Hsieh-Wilson centers her research on understanding the structure and function of carbohydrates and how they interact with processes in the brain. One of the focuses of her research is O-GlcNAc glycosylation, a modification to intracellular proteins that has implications for nutrient sensing, proteasomal degradation, and gene silencing. Her addition of a ketone moiety to O-GlcNAc proteins has allowed enrichment, detection, and analysis by mass spectrometry of glycosylated proteins that had previously eluded study. Hsieh-Wilson's work has revealed roles for protein glycosylation in regulating key processes in the brain, such as transcription and nerve cell growth. Her research increases the fundamental understanding of how carbohydrates encode biological information and contribute to basic processes such as gene regulation and neuronal communication, she says.

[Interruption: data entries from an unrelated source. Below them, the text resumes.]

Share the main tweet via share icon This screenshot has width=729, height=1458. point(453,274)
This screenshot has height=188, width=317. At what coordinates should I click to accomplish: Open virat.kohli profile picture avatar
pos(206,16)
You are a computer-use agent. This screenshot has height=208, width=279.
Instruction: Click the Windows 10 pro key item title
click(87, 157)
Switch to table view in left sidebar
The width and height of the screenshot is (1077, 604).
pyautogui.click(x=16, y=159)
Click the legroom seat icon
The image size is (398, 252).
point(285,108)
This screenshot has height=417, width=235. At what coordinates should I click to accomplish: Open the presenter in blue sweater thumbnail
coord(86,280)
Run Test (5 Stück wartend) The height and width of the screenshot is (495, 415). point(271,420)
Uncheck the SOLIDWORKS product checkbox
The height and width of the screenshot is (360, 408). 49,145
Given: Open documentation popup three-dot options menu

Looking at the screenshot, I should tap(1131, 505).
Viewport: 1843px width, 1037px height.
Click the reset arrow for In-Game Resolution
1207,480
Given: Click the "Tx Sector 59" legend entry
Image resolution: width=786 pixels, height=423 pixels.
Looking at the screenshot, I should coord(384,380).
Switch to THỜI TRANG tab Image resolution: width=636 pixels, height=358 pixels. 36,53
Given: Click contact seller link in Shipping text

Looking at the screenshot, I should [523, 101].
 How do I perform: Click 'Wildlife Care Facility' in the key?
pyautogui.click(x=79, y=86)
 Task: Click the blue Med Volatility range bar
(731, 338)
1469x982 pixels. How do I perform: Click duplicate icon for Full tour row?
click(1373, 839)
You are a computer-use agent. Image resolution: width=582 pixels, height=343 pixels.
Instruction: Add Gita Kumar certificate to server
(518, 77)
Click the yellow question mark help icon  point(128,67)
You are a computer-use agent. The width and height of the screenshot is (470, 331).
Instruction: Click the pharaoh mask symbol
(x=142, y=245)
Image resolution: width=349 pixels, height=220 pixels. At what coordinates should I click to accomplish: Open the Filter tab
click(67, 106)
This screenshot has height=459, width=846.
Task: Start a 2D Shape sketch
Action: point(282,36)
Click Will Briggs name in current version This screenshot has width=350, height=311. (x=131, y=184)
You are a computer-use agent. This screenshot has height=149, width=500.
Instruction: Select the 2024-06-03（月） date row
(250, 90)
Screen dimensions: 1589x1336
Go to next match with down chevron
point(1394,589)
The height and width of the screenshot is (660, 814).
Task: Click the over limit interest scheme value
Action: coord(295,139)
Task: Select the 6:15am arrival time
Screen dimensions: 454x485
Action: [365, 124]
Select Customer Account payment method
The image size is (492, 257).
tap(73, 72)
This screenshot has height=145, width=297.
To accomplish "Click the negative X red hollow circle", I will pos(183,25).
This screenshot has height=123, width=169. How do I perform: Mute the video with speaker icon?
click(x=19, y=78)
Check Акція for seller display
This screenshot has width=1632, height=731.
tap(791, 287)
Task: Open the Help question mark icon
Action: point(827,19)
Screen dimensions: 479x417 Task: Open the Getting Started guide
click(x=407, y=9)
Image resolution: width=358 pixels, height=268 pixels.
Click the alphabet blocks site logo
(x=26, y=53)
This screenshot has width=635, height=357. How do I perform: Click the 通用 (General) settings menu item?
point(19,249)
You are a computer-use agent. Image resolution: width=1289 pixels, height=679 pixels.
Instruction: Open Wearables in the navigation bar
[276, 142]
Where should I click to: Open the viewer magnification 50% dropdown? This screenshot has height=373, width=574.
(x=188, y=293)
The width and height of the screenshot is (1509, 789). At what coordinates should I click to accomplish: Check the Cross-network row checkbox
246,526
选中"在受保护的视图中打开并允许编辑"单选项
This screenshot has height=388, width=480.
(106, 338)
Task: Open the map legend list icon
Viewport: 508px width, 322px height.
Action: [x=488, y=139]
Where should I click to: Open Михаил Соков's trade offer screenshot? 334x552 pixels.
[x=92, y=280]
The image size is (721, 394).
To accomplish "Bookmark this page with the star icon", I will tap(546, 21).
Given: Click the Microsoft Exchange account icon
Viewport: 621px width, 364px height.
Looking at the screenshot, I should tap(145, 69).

Her unique approach combining organic chemistry and neurobiology has potential implications for understanding and treating cognitive disorders, neurodegenerative diseases, and spinal cord injury. Her work "illustrates the potential for organic chemistry to provide a perspective and a set of tools that complement biochemical and genetic approaches to understand highly interdisciplinary fields such as molecular neuroscience," Hsieh-Wilson adds.
Her colleagues call her "fearless" in her pursuit of resources necessary for her science, and Hsieh-Wilson encourages others "not to be intimidated to tackle challenging questions."
After taking an undergraduate organic chemistry class with Harry H. Wasserman at Yale University, "I was inspired to become an organic chemist," Hsieh-Wilson says. "I loved trying to understand the principles of chemical reactivity and building new structures." In 1990, she graduated magna cum laude with a bachelor's in chemistry from Yale. After completing a Ph.D. in organic chemistry at the University of California, Berkeley, she "was looking for a new challenge-an area that was relatively uncharted territory and where chemistry could make an impact," she says. "The thought of trying to understand the intricacies of the brain at a molecular level was very exciting to me."
After her studies, she spent four years as a postdoc at Rockefeller University, in New York City, studying the role of phosphorylation in regulating a protein phosphatase-1 binding protein. After the postdoc, Hsieh-Wilson became an assistant professor of chemistry, and in 2006 an associate professor, at Caltech.
Others have recognized Hsieh-Wilson's fearless research program, granting her accolades such as the 2006 Eli Lilly Award in Biological Chemistry, the 2003 Alfred P. Sloan Research Fellow, and the 2001 Arnold & Mabel Beckman Foundation Young Investigator. Hsieh-Wilson has published 36 articles, and in her spare time she enjoys exploration through running, traveling, and going to museums, theaters, and concerts.